É o que a elite pode fazer. E o povo que fique entregue à sua própria sorte. Até hoje procuram pelos corpos...
O ministro da economia anuncia uma ajuda de R$ 200 reais por mês para os “autônomos” que ficarão sem renda durante a crise.
Ele mesmo admite, são 38 milhões de autônomos mais 11 milhões de desempregados. Temos quase 50 milhões de brasileiros a ver os navios da elite. Isto é um quarto da população.
E são estes autônomos que movimentam a base da economia, como já vimos anteriormente. A indústria não reagirá se não houver compradores. E os compradores surgem com os autônomos.
Mesmo o setor público poderá sofrer revezes salariais. Isto aumenta a dificuldade da recuperação econômica.
Nós perdemos o ano de 2019, inteiro, para aprovar um regime de previdência que tirou de quem já teria pouco para ter menos ainda.

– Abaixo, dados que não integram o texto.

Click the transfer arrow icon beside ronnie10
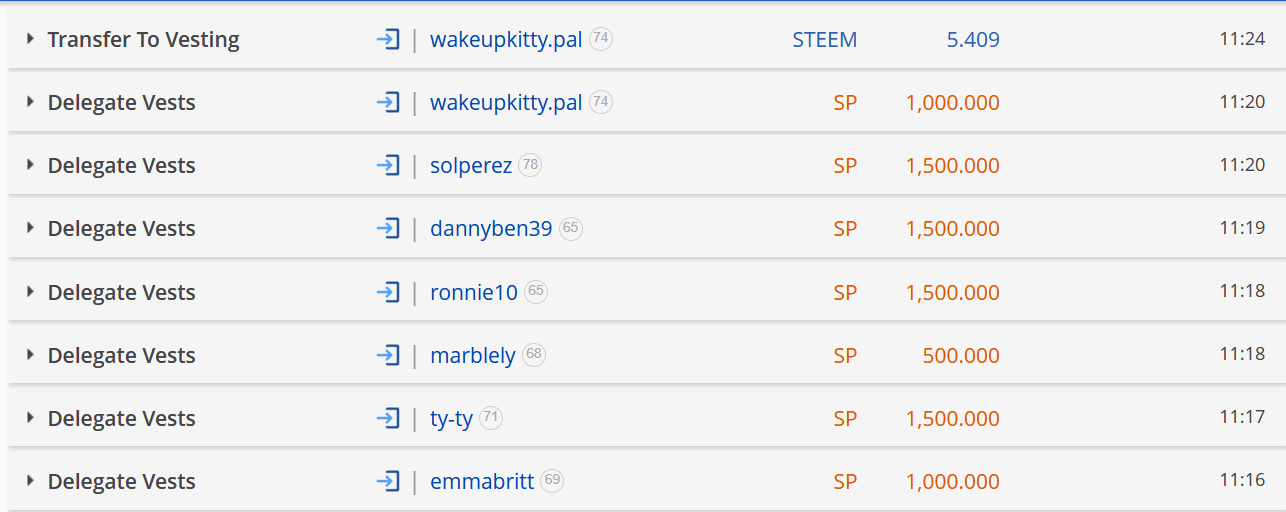The width and height of the screenshot is (1286, 512). pyautogui.click(x=388, y=292)
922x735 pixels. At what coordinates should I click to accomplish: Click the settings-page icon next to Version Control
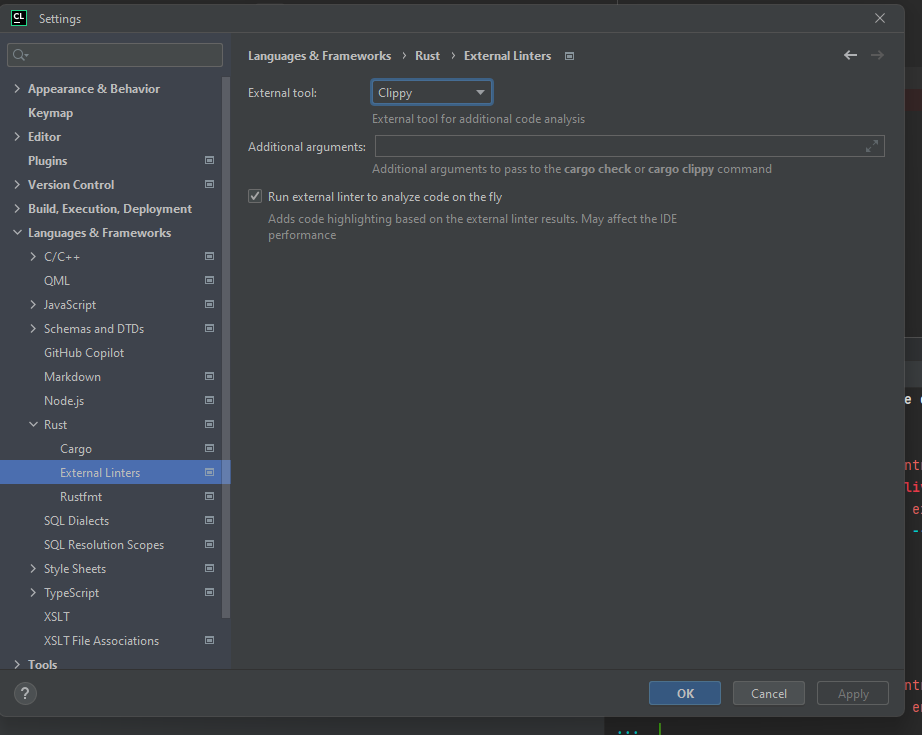click(x=209, y=184)
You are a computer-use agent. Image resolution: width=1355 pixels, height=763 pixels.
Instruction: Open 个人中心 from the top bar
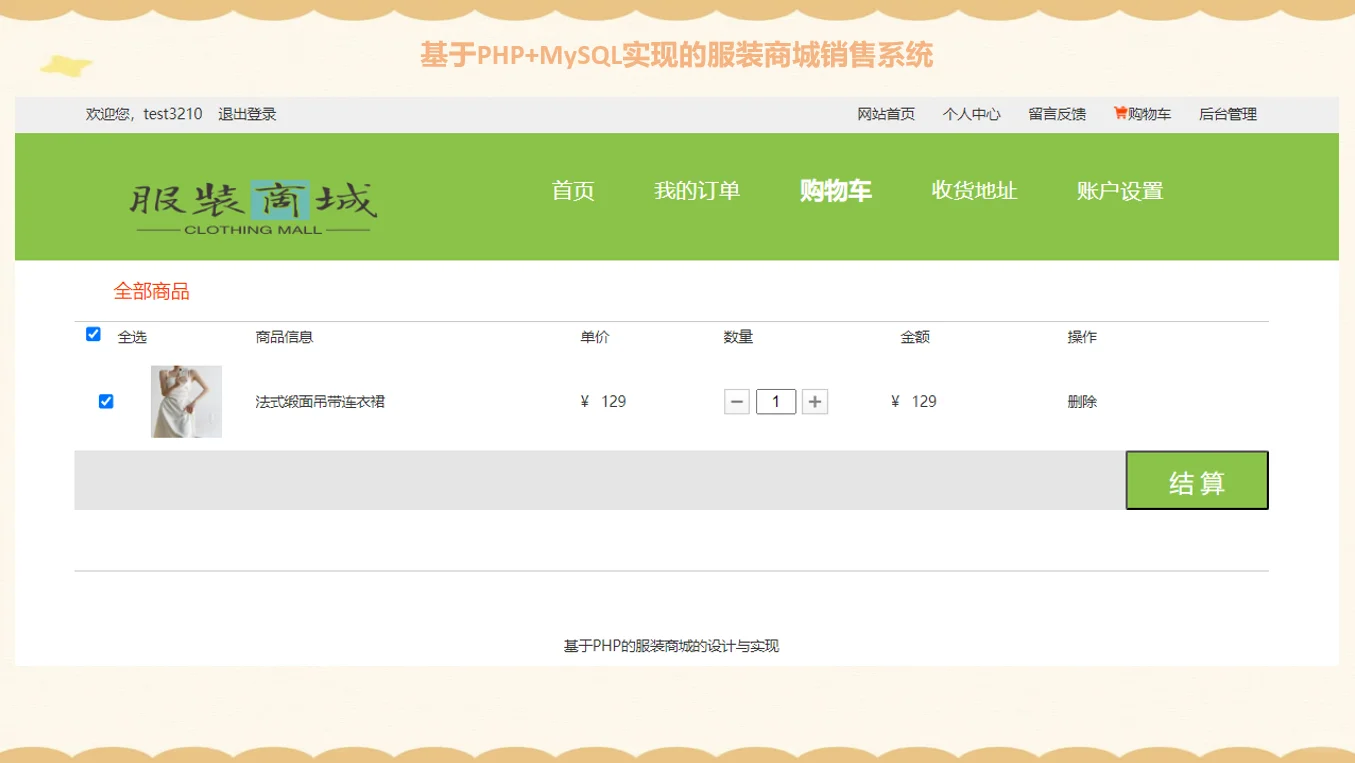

Os juros, amortização, rolagem e despesas financeiras da dívida pública consomem 50,7% do orçamento de 2020. Ou seja, a metade. A elite retirou dinheiro da previdência para poder honrar a dívida pública e a banca. As carreiras de Estado continuam com seus regimes integrais, mas quem paga a previdência deles é o trabalhador autônomo, esse que vai receber R$ 200 reais na crise.
Voltando ao ministro Mandetta, espero que a reflexão seja mais intensa nas elites, pois se não for por compaixão, será por compulsoriedade.
Pois se o sistema quebrar ou quando quebrar, os que mais perdem são os que mais têm. As elites!